Task description -> So that the copy matches the original, write out every entry exactly.

● ● ● ● ●

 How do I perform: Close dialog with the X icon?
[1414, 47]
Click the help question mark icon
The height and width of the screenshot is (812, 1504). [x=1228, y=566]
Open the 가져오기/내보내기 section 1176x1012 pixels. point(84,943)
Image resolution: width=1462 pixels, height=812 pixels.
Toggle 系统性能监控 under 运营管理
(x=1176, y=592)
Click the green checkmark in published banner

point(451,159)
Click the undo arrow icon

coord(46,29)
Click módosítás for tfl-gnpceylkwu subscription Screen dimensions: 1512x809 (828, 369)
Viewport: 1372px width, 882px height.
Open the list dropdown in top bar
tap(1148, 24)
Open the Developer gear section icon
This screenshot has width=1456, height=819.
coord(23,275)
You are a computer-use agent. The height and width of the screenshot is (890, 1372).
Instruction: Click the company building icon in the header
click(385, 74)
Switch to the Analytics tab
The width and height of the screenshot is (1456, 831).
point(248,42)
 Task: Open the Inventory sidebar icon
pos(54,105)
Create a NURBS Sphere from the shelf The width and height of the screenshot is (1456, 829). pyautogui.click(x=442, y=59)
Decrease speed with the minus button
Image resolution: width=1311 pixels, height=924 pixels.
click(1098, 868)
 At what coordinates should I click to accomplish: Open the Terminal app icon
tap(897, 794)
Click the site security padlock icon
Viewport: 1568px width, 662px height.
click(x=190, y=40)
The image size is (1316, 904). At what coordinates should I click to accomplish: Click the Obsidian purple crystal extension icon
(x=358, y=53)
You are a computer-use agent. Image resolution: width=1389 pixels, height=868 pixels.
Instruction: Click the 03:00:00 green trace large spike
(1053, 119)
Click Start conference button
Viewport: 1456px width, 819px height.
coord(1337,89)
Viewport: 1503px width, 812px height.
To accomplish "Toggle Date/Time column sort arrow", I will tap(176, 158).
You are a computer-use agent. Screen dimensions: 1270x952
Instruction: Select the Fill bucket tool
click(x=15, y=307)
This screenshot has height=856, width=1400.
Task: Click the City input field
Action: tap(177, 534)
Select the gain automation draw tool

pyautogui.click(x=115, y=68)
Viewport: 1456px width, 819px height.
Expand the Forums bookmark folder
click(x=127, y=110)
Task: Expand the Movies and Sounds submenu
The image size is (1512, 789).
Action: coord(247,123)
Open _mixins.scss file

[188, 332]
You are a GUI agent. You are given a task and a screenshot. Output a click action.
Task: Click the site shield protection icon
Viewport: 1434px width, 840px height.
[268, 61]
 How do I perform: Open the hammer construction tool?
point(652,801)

● ● ● ● ●

Response ->
 How do I perform: Close dialog with the X icon?
[1414, 47]
Click the help question mark icon
The height and width of the screenshot is (812, 1504). [x=1228, y=566]
Open the 가져오기/내보내기 section 1176x1012 pixels. point(84,943)
Image resolution: width=1462 pixels, height=812 pixels.
Toggle 系统性能监控 under 运营管理
(x=1176, y=592)
Click the green checkmark in published banner

point(451,159)
Click the undo arrow icon

coord(46,29)
Click módosítás for tfl-gnpceylkwu subscription Screen dimensions: 1512x809 (828, 369)
Viewport: 1372px width, 882px height.
Open the list dropdown in top bar
tap(1148, 24)
Open the Developer gear section icon
This screenshot has width=1456, height=819.
coord(23,275)
You are a computer-use agent. The height and width of the screenshot is (890, 1372).
Instruction: Click the company building icon in the header
click(385, 74)
Switch to the Analytics tab
The width and height of the screenshot is (1456, 831).
point(248,42)
 Task: Open the Inventory sidebar icon
pos(54,105)
Create a NURBS Sphere from the shelf The width and height of the screenshot is (1456, 829). pyautogui.click(x=442, y=59)
Decrease speed with the minus button
Image resolution: width=1311 pixels, height=924 pixels.
click(1098, 868)
 At what coordinates should I click to accomplish: Open the Terminal app icon
tap(897, 794)
Click the site security padlock icon
Viewport: 1568px width, 662px height.
click(x=190, y=40)
The image size is (1316, 904). At what coordinates should I click to accomplish: Click the Obsidian purple crystal extension icon
(x=358, y=53)
You are a computer-use agent. Image resolution: width=1389 pixels, height=868 pixels.
Instruction: Click the 03:00:00 green trace large spike
(1053, 119)
Click Start conference button
Viewport: 1456px width, 819px height.
coord(1337,89)
Viewport: 1503px width, 812px height.
To accomplish "Toggle Date/Time column sort arrow", I will tap(176, 158).
You are a computer-use agent. Screen dimensions: 1270x952
Instruction: Select the Fill bucket tool
click(x=15, y=307)
This screenshot has height=856, width=1400.
Task: Click the City input field
Action: tap(177, 534)
Select the gain automation draw tool

pyautogui.click(x=115, y=68)
Viewport: 1456px width, 819px height.
Expand the Forums bookmark folder
click(x=127, y=110)
Task: Expand the Movies and Sounds submenu
The image size is (1512, 789).
Action: coord(247,123)
Open _mixins.scss file

[188, 332]
You are a GUI agent. You are given a task and a screenshot. Output a click action.
Task: Click the site shield protection icon
Viewport: 1434px width, 840px height.
[268, 61]
 How do I perform: Open the hammer construction tool?
point(652,801)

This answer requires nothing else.